** Opening Provided data block **

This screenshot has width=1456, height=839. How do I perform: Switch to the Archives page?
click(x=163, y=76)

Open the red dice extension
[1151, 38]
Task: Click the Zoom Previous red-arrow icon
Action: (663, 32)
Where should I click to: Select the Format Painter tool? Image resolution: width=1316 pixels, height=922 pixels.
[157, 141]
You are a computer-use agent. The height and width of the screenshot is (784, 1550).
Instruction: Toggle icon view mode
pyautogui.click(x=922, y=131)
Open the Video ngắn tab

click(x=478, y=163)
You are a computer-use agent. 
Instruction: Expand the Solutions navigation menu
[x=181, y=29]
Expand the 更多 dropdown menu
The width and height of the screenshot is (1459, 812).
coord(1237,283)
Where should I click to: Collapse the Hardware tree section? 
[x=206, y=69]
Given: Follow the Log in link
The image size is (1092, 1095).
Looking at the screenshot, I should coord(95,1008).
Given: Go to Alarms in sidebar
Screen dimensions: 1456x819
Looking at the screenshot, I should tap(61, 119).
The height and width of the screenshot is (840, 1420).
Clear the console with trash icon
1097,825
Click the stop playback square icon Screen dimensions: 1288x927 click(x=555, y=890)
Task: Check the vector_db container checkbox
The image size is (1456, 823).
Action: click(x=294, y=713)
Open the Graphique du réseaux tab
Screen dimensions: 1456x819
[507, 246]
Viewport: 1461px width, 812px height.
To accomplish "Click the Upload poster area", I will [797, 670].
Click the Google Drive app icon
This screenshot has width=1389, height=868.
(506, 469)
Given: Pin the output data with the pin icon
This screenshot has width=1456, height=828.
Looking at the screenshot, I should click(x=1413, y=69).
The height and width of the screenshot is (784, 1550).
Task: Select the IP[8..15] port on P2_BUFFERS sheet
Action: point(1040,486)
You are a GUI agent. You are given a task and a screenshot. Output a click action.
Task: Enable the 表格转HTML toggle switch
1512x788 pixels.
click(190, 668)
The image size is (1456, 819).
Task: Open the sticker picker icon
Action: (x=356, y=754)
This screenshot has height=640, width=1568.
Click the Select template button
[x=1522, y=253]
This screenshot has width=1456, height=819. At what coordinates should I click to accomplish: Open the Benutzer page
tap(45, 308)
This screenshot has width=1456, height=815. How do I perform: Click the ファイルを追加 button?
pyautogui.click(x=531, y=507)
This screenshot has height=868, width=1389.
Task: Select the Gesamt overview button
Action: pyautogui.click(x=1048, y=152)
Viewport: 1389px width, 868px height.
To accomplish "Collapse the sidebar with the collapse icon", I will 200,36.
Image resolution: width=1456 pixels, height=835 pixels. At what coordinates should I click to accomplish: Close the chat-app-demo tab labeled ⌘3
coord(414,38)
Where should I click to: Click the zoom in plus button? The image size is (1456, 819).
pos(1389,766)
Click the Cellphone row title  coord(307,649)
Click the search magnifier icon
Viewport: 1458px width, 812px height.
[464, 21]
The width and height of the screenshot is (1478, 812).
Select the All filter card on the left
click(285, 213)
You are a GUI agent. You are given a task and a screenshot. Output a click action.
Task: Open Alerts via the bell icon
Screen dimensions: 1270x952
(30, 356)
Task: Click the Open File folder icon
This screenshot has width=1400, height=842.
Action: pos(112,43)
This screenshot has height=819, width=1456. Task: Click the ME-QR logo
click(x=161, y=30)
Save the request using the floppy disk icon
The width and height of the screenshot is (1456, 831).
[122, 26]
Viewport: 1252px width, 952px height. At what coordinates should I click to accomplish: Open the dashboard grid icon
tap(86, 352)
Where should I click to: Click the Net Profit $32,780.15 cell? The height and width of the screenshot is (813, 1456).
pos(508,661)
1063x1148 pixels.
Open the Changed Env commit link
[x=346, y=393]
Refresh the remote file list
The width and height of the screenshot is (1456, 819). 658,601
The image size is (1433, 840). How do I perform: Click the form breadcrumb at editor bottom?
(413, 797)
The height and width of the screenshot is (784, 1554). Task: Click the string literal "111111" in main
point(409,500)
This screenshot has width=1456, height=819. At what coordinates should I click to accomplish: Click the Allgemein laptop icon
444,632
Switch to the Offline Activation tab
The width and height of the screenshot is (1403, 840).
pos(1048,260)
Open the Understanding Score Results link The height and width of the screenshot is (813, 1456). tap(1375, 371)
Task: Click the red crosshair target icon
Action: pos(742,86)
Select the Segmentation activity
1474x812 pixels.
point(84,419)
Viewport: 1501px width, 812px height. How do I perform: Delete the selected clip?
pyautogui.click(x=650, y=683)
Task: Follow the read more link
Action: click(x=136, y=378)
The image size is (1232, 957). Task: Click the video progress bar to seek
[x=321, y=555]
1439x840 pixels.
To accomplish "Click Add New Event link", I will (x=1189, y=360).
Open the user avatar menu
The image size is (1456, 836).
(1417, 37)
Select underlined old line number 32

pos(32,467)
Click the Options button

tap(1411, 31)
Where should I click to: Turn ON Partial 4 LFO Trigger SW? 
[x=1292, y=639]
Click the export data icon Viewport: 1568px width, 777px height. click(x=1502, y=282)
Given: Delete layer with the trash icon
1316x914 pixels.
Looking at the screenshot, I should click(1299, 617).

** Closing Provided data block **

▶ [Task objective]: Copy the data above. Keep each line exact.

▶ [Solution to this problem]:
This screenshot has width=1456, height=839. How do I perform: Switch to the Archives page?
click(x=163, y=76)

Open the red dice extension
[1151, 38]
Task: Click the Zoom Previous red-arrow icon
Action: (663, 32)
Where should I click to: Select the Format Painter tool? Image resolution: width=1316 pixels, height=922 pixels.
[157, 141]
You are a computer-use agent. The height and width of the screenshot is (784, 1550).
Instruction: Toggle icon view mode
pyautogui.click(x=922, y=131)
Open the Video ngắn tab

click(x=478, y=163)
You are a computer-use agent. 
Instruction: Expand the Solutions navigation menu
[x=181, y=29]
Expand the 更多 dropdown menu
The width and height of the screenshot is (1459, 812).
coord(1237,283)
Where should I click to: Collapse the Hardware tree section? 
[x=206, y=69]
Given: Follow the Log in link
The image size is (1092, 1095).
Looking at the screenshot, I should coord(95,1008).
Given: Go to Alarms in sidebar
Screen dimensions: 1456x819
Looking at the screenshot, I should tap(61, 119).
The height and width of the screenshot is (840, 1420).
Clear the console with trash icon
1097,825
Click the stop playback square icon Screen dimensions: 1288x927 click(x=555, y=890)
Task: Check the vector_db container checkbox
The image size is (1456, 823).
Action: click(x=294, y=713)
Open the Graphique du réseaux tab
Screen dimensions: 1456x819
[507, 246]
Viewport: 1461px width, 812px height.
To accomplish "Click the Upload poster area", I will [797, 670].
Click the Google Drive app icon
This screenshot has width=1389, height=868.
(506, 469)
Given: Pin the output data with the pin icon
This screenshot has width=1456, height=828.
Looking at the screenshot, I should click(x=1413, y=69).
The height and width of the screenshot is (784, 1550).
Task: Select the IP[8..15] port on P2_BUFFERS sheet
Action: point(1040,486)
You are a GUI agent. You are given a task and a screenshot. Output a click action.
Task: Enable the 表格转HTML toggle switch
1512x788 pixels.
click(190, 668)
The image size is (1456, 819).
Task: Open the sticker picker icon
Action: (x=356, y=754)
This screenshot has height=640, width=1568.
Click the Select template button
[x=1522, y=253]
This screenshot has width=1456, height=819. At what coordinates should I click to accomplish: Open the Benutzer page
tap(45, 308)
This screenshot has width=1456, height=815. How do I perform: Click the ファイルを追加 button?
pyautogui.click(x=531, y=507)
This screenshot has height=868, width=1389.
Task: Select the Gesamt overview button
Action: pyautogui.click(x=1048, y=152)
Viewport: 1389px width, 868px height.
To accomplish "Collapse the sidebar with the collapse icon", I will 200,36.
Image resolution: width=1456 pixels, height=835 pixels. At what coordinates should I click to accomplish: Close the chat-app-demo tab labeled ⌘3
coord(414,38)
Where should I click to: Click the zoom in plus button? The image size is (1456, 819).
pos(1389,766)
Click the Cellphone row title  coord(307,649)
Click the search magnifier icon
Viewport: 1458px width, 812px height.
[464, 21]
The width and height of the screenshot is (1478, 812).
Select the All filter card on the left
click(285, 213)
You are a GUI agent. You are given a task and a screenshot. Output a click action.
Task: Open Alerts via the bell icon
Screen dimensions: 1270x952
(30, 356)
Task: Click the Open File folder icon
This screenshot has width=1400, height=842.
Action: pos(112,43)
This screenshot has height=819, width=1456. Task: Click the ME-QR logo
click(x=161, y=30)
Save the request using the floppy disk icon
The width and height of the screenshot is (1456, 831).
[122, 26]
Viewport: 1252px width, 952px height. At what coordinates should I click to accomplish: Open the dashboard grid icon
tap(86, 352)
Where should I click to: Click the Net Profit $32,780.15 cell? The height and width of the screenshot is (813, 1456).
pos(508,661)
1063x1148 pixels.
Open the Changed Env commit link
[x=346, y=393]
Refresh the remote file list
The width and height of the screenshot is (1456, 819). 658,601
The image size is (1433, 840). How do I perform: Click the form breadcrumb at editor bottom?
(413, 797)
The height and width of the screenshot is (784, 1554). Task: Click the string literal "111111" in main
point(409,500)
This screenshot has width=1456, height=819. At what coordinates should I click to accomplish: Click the Allgemein laptop icon
444,632
Switch to the Offline Activation tab
The width and height of the screenshot is (1403, 840).
pos(1048,260)
Open the Understanding Score Results link The height and width of the screenshot is (813, 1456). tap(1375, 371)
Task: Click the red crosshair target icon
Action: pos(742,86)
Select the Segmentation activity
1474x812 pixels.
point(84,419)
Viewport: 1501px width, 812px height. How do I perform: Delete the selected clip?
pyautogui.click(x=650, y=683)
Task: Follow the read more link
Action: click(x=136, y=378)
The image size is (1232, 957). Task: Click the video progress bar to seek
[x=321, y=555]
1439x840 pixels.
To accomplish "Click Add New Event link", I will (x=1189, y=360).
Open the user avatar menu
The image size is (1456, 836).
(1417, 37)
Select underlined old line number 32

pos(32,467)
Click the Options button

tap(1411, 31)
Where should I click to: Turn ON Partial 4 LFO Trigger SW? 
[x=1292, y=639]
Click the export data icon Viewport: 1568px width, 777px height. click(x=1502, y=282)
Given: Delete layer with the trash icon
1316x914 pixels.
Looking at the screenshot, I should click(1299, 617).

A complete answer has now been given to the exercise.